This turned out perfectly for me! I’m glad you warned us of the water on top of the frittata in this post, because it did look a little weird when I took off the lid, but it disappeared really fast and the eggs were cooked through. I’m going to try it with tomatoes and feta next!

Hannah

I tried another recipe that said to cook a frittata in the Instant Pot for 5 minutes, and the eggs were not cooked in the middle. I tried this timing today and it worked great! And I love that I can skip sauteing the veggies first.

Naomi

I love your Instant Pot recipes. Thank you for being so detailed with the instructions!

Cara

I love your Instant Pot cookbook and I make a frittata in mine about once a week!

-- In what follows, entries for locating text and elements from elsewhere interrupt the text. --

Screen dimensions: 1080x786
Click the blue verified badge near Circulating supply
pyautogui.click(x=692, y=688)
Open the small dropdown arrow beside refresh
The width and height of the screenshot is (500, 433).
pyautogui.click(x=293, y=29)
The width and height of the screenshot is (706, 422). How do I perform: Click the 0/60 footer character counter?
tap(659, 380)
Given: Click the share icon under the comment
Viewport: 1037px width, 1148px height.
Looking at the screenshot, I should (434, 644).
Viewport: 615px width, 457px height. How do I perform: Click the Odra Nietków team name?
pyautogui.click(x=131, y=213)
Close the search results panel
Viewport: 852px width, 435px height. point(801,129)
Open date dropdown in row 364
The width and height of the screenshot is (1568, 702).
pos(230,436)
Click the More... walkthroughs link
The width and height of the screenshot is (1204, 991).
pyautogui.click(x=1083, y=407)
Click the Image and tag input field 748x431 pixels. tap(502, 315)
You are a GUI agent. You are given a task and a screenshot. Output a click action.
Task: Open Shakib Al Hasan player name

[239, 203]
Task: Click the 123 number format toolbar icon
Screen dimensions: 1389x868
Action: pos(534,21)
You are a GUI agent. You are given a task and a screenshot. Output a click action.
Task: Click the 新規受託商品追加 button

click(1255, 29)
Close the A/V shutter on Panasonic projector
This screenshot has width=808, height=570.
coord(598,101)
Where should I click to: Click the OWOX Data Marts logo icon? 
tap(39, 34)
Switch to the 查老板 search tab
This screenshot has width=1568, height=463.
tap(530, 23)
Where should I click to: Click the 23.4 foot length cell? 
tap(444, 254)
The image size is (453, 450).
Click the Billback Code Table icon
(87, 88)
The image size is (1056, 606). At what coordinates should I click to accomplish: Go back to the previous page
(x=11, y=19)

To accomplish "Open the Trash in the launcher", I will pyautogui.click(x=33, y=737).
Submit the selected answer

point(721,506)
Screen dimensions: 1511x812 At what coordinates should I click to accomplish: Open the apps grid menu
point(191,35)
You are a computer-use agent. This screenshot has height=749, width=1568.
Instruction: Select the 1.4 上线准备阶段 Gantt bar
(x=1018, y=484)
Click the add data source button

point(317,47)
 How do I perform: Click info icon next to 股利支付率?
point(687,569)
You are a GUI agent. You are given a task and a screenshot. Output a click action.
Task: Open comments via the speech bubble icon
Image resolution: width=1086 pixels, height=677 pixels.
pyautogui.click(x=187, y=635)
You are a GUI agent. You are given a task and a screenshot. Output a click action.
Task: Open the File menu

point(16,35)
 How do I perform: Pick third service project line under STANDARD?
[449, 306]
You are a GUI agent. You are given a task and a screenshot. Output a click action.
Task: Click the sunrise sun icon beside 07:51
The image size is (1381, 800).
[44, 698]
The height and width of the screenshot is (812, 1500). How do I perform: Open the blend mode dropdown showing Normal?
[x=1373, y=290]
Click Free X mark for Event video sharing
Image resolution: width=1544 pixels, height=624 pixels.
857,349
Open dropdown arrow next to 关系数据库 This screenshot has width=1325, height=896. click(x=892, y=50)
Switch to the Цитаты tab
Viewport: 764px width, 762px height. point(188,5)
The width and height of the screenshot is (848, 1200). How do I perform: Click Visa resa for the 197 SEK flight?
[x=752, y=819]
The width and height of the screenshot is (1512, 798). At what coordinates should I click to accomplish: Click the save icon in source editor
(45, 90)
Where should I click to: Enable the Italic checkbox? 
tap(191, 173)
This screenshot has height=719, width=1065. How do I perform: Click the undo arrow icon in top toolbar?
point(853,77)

Love how quick and simple it is. You can change up the veggies too!!

Anthony

This was so easy and delicious! I added a raw bell pepper and it turned out perfectly— no need to sauté! 🙂 I also added some garlic salt. Thanks for a great recipe!

Jenny

My husband is on the keto diet. I made this for breakfast today using what I had on hand (different colored bell peppers). I steamed the peppers first then did everything as suggested. So easy and he loves it!

anushree

This is exactly what I was looking for! Can’t wait to try it. Do you know if these would freeze well? Or how long they would last in the refrigerator?

    Megan Gilmore

    I believe the longest you can store cooked eggs in the fridge is up to one week. I haven’t tried freezing this because we usually eat it all by then! But in my experience, baked egg dishes are OK frozen. They are a little more rubbery when thawed, but still good enough for me.

Tammy

This was my first Instant Pot experience. It came out perfect. Thank you so much for the tips on using the cooker and for the awesome recipe!

Anita

should the pan be 2″ deep or 3″ deep. Thank you.

    Megan Gilmore

    I believe the pan I own is 2 inches deep, but you can use a deeper one if you have it.